Wednesday, February 25, 2009

Parmesan Pasta

This pasta was so yummy and super quick to make! What's not to love about that?

Found this recipe at KraftFoods
Prep: 5 min - Total time: 20 min.
Makes: 4 servings

  • 8oz spaghette, uncooked
  • 1/4 cup (1/2 stick) butter or margarine (I didn't use this much)
  • 1 clove garlic, minced
  • 1/2 cup Grated Parmesan Cheese
  • 2 medium tomatoes, chopped (about 1 cup)
  • 1/4 cup chopped fresh parsely (I used dried parsley and just sprinkled it in until I had as much as I wanted)
Cook spaghetti in large saucepan as directed on package; drain. Place in bowl; cover to keep warm. (when I drain my pasta, I also like to rinse it a bit unless I put sauce on it right away because otherwise it gets sticky.
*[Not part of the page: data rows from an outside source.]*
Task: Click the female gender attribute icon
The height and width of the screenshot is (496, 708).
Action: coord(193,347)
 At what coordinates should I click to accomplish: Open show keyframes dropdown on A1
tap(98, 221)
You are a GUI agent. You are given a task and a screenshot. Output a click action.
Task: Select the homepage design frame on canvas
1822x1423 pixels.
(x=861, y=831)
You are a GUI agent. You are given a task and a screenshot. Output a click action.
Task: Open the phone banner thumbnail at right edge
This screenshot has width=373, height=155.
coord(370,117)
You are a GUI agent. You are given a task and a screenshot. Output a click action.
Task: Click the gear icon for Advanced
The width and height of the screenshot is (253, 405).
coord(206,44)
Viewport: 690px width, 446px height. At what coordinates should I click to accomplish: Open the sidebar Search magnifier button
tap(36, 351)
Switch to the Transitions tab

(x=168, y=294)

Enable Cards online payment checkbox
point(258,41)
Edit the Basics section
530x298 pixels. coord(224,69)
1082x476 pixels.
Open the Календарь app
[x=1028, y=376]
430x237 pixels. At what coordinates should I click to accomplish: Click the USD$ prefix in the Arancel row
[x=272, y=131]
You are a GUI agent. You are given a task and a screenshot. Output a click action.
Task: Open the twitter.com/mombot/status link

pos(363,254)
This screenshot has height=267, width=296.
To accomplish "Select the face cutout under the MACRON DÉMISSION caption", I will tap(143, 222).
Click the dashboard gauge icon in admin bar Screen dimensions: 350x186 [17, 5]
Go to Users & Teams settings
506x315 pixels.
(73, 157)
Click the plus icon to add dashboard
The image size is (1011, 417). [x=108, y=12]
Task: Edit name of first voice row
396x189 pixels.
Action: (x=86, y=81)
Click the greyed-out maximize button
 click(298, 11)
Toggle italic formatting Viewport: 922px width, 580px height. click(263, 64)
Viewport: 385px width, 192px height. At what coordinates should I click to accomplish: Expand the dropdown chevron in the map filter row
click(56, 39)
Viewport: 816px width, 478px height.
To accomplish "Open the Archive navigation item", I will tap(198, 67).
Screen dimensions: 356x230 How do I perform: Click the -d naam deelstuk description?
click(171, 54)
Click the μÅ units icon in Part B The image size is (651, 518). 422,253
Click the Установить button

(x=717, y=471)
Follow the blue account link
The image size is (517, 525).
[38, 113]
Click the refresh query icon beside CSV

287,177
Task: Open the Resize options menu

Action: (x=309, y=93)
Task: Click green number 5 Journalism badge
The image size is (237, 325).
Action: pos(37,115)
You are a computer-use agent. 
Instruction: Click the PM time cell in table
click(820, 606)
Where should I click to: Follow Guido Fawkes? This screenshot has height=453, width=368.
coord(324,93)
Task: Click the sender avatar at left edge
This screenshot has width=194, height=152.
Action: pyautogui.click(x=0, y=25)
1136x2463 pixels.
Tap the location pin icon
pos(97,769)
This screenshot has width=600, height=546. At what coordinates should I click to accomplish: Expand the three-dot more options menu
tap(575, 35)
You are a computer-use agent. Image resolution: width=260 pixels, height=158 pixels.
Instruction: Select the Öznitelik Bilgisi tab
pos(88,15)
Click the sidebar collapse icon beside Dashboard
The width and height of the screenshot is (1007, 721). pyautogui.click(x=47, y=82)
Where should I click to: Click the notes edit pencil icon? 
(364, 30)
Rinse in hot water so the pasta doesn't get cold)
Melt butter in same pan on medium heat. Add garlic; cook and stir until tener. Add spaghetti; toss to coat.
Add cheese; mix lightly. top with tomatoes and parsley.

Come back soon for the recipe for the salad. My first ever experiment in the kitchen on my very own. Simple, I know, but it was really very tasty!

Sunday, February 22, 2009

Valentine's Chex Mix

This is a recipe I found from and it was really quite good. I made it for a ward party, hence the fluted pan (I didn't have anything else that was red!). For those are familiar with muddy buddies, it's a very similar recipe only this one uses white chocolate so I liked it a whole lot more!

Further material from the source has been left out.